Mortgage Rates Up On News Of Good Job Growth In August
September 10, 2004
Freddie Mac Foresees Only A Slight Increase In Rates Over The Year
McLean, VA – Freddie Mac (NYSE:FRE) today released the results of its Primary Mortgage Market Survey in which the 30-year fixed-rate mortgage (FRM) averaged 5.83 percent, with an average 0.8 points, for the week ending September 9, 2004, up from last week when it averaged 5.77 percent. Last year at this time, the 30-year FRM averaged 6.44 percent.
The average for the 15-year FRM this week is 5.22 percent, with an average 0.8 points, also up from last week when it averaged 5.15 percent. A year ago, the 15-year FRM averaged 5.77 percent.
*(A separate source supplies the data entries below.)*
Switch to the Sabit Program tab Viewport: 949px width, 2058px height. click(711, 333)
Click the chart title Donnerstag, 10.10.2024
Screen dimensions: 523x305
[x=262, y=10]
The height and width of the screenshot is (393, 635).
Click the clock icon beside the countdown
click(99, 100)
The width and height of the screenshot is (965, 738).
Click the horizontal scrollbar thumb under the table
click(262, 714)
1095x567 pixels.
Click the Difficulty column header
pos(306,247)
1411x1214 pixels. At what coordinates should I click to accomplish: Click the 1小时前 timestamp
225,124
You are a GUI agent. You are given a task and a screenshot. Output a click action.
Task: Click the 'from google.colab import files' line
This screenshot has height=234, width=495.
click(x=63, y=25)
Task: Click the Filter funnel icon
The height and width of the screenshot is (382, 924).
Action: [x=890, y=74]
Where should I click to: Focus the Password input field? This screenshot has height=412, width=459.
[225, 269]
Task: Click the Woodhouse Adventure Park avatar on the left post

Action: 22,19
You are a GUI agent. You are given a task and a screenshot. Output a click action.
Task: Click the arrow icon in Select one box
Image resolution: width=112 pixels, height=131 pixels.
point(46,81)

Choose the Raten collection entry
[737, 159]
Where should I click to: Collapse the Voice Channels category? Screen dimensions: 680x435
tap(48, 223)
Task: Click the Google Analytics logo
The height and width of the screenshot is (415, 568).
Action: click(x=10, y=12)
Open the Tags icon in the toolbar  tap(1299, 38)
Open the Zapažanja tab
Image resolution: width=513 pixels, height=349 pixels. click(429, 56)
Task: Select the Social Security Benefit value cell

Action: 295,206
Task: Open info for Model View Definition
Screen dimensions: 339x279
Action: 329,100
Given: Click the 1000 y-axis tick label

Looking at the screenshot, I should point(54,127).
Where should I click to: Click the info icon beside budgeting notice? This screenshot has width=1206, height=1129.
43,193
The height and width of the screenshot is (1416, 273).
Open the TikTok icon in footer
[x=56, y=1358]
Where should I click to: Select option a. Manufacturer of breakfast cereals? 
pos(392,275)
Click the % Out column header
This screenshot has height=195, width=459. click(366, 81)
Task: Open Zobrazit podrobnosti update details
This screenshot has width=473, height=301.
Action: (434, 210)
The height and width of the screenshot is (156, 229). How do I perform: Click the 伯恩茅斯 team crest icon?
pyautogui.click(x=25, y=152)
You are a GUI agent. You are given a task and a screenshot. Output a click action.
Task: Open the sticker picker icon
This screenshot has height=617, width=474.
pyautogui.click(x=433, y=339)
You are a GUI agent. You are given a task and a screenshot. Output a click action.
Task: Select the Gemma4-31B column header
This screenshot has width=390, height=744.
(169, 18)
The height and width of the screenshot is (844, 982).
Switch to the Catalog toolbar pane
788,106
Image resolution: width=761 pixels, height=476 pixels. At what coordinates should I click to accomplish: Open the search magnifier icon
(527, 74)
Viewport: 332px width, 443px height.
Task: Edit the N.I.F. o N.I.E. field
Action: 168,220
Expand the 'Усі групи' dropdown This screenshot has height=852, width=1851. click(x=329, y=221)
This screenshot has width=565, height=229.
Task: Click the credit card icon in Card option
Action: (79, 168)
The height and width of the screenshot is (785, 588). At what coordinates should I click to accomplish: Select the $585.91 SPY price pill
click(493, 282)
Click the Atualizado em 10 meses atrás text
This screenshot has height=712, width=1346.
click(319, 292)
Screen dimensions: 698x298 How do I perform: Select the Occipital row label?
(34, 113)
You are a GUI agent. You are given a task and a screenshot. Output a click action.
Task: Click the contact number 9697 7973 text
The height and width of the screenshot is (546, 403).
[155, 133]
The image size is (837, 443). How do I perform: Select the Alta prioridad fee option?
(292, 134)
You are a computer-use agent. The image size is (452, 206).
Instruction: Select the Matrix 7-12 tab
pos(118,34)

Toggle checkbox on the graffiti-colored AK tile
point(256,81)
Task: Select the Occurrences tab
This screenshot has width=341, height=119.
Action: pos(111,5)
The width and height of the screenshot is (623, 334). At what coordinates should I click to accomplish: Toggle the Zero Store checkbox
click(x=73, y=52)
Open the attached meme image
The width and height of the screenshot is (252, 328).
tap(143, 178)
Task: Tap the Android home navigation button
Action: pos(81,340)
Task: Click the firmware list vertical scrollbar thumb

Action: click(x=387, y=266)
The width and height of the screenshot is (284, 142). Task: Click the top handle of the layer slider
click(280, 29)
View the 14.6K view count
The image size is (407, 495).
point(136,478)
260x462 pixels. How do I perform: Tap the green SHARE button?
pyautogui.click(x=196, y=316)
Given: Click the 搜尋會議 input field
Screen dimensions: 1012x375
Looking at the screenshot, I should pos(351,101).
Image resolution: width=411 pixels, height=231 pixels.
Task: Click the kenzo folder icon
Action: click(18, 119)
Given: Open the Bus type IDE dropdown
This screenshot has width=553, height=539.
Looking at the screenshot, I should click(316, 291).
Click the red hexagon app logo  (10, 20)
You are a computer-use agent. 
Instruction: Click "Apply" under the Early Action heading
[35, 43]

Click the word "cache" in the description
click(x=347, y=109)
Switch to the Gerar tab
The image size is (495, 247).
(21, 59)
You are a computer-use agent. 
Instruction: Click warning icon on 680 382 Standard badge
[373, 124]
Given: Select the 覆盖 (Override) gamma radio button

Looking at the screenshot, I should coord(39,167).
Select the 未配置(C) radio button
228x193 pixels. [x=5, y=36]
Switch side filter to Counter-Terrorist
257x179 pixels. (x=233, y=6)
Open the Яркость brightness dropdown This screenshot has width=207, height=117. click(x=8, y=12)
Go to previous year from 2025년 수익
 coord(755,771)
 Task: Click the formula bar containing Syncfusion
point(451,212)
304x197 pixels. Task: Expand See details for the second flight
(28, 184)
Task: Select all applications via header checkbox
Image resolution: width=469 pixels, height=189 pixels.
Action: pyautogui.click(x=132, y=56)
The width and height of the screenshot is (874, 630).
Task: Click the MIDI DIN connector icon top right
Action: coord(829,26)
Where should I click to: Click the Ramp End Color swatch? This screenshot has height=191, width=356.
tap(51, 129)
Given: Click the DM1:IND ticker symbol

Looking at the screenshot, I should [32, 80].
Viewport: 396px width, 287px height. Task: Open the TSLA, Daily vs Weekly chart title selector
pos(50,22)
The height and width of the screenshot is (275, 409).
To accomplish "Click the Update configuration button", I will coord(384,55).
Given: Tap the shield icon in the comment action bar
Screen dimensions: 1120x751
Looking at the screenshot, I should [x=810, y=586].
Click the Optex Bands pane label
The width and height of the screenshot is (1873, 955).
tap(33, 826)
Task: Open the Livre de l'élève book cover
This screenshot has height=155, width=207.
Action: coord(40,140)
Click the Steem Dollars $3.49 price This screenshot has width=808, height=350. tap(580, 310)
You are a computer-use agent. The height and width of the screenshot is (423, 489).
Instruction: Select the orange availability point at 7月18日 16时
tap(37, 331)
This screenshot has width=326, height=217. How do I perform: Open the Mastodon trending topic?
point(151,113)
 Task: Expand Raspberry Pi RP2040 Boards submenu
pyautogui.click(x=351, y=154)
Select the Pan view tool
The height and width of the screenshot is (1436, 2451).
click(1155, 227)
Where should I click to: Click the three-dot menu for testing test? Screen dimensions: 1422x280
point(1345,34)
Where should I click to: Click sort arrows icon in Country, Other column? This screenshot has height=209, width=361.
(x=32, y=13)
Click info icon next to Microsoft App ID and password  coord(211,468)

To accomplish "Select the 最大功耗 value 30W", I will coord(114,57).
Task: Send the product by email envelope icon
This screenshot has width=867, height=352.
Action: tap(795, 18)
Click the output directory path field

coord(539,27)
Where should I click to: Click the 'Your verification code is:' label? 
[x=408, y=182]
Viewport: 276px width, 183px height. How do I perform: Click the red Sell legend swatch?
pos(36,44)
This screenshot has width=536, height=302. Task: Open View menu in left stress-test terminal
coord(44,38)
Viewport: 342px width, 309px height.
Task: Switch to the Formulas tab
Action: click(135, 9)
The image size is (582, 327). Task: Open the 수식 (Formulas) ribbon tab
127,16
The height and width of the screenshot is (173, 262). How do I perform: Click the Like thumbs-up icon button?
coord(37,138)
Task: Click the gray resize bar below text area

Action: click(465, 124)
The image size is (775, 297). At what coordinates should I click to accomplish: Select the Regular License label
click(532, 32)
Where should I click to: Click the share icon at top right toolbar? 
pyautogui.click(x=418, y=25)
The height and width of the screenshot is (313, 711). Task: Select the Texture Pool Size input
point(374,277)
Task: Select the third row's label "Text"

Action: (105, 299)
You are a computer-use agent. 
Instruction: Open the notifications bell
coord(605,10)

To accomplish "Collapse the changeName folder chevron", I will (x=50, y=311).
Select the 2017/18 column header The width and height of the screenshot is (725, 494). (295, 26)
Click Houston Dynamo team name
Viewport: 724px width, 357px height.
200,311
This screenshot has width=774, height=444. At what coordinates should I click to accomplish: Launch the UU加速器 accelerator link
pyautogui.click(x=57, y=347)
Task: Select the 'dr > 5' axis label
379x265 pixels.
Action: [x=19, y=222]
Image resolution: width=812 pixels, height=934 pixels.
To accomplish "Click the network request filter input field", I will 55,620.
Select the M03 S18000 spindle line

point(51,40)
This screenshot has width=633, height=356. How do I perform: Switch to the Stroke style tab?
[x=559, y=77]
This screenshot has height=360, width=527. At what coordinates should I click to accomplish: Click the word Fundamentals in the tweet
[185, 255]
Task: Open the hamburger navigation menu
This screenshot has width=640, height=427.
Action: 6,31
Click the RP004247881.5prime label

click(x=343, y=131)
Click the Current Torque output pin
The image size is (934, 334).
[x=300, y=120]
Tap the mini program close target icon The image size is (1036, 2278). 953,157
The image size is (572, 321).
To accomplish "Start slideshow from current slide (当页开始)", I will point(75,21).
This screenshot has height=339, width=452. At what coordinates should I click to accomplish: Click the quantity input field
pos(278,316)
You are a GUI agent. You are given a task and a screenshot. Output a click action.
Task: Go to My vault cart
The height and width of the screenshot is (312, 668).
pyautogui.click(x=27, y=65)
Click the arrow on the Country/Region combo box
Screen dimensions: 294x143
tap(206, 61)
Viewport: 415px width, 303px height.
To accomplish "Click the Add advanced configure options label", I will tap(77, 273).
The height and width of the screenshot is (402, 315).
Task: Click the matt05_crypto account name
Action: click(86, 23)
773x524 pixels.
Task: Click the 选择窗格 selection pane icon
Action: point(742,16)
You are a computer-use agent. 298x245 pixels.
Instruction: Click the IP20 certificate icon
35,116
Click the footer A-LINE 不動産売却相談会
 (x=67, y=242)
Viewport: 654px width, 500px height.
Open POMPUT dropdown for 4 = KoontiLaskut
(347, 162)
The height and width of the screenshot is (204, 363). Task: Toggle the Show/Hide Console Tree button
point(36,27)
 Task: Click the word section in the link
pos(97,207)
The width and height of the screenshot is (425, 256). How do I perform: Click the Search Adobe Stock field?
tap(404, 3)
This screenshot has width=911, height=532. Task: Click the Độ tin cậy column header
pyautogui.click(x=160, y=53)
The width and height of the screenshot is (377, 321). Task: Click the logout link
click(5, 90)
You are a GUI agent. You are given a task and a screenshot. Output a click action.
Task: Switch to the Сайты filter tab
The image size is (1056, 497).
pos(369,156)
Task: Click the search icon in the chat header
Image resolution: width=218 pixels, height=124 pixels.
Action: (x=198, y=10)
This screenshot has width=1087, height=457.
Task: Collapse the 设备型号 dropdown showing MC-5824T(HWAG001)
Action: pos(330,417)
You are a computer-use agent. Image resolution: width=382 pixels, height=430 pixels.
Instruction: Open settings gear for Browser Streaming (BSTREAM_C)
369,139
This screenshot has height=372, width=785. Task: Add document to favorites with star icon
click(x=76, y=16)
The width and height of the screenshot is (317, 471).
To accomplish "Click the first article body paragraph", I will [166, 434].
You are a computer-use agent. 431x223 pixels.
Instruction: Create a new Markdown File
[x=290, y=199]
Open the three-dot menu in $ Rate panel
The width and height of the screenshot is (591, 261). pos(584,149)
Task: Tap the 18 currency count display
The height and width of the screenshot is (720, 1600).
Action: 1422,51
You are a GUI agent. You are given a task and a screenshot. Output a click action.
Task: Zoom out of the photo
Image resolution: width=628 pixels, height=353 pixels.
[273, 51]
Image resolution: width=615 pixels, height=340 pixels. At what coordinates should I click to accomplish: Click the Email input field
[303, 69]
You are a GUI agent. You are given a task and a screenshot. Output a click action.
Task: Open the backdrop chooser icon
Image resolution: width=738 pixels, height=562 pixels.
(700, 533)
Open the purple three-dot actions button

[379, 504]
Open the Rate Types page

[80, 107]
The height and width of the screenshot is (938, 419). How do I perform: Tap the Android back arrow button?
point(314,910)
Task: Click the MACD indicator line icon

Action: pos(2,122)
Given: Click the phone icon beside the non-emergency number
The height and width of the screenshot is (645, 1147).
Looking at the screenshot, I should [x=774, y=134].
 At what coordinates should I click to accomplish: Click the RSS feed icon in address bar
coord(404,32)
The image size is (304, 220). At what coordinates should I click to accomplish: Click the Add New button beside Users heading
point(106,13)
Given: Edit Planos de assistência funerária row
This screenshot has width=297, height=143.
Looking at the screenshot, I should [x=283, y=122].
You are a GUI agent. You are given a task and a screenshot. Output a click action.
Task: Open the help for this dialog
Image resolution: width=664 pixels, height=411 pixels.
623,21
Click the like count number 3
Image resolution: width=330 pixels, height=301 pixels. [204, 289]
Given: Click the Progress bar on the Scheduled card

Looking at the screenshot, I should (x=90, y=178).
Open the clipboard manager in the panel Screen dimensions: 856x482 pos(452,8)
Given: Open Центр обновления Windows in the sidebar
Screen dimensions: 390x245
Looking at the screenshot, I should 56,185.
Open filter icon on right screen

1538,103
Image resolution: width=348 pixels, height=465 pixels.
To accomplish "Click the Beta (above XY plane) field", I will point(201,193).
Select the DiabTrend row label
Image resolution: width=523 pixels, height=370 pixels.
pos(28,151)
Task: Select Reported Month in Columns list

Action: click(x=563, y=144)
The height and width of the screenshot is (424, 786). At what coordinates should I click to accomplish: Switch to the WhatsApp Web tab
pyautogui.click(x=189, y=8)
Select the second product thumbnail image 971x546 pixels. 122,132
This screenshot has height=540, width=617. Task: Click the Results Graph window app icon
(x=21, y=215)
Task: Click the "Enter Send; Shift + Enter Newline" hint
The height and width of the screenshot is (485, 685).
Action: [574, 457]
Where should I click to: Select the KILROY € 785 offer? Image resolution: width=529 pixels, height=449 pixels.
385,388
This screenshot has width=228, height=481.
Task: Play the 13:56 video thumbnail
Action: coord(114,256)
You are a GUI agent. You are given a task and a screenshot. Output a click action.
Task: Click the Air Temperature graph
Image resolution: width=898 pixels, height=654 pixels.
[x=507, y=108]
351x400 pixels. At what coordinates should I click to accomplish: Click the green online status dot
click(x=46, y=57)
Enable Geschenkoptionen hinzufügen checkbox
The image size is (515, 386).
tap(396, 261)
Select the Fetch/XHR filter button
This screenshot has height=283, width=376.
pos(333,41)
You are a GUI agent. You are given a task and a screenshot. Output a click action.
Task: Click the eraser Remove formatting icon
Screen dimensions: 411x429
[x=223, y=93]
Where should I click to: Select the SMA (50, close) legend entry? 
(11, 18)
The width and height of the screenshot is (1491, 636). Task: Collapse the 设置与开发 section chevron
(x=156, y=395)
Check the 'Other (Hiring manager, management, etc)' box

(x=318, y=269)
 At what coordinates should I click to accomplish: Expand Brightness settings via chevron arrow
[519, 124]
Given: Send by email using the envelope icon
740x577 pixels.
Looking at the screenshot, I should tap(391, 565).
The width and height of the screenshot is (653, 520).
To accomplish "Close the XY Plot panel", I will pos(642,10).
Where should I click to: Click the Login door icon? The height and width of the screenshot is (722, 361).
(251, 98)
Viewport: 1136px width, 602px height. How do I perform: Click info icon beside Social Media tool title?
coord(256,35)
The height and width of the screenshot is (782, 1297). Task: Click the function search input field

One-year Treasury-indexed adjustable-rate mortgages (ARMs) averaged 4.00 percent this week, with an average 0.7 point, up from last week when it averaged 3.97 percent. At this time last year, the one-year ARM averaged 3.98 percent.
"August's 144,000-job gain, combined with a 41,000 upward revision for July, signaled a strengthening economy and helped push mortgage rates up slightly this week," said Frank Nothaft, Freddie Mac vice president and chief economist. "However, Fed Chairman Greenspan’s testimony to Congress yesterday outlined a less robust economy than he previously had portrayed, offsetting some of the interest rate increase.
"Freddie Mac’s own economic forecast calls for a mild and gradual increase in 30-year fixed-rate mortgage rates to about six percent by the end of the year. Low mortgage rates will sustain a brisk housing market, leading to record home sales and single-family construction this year.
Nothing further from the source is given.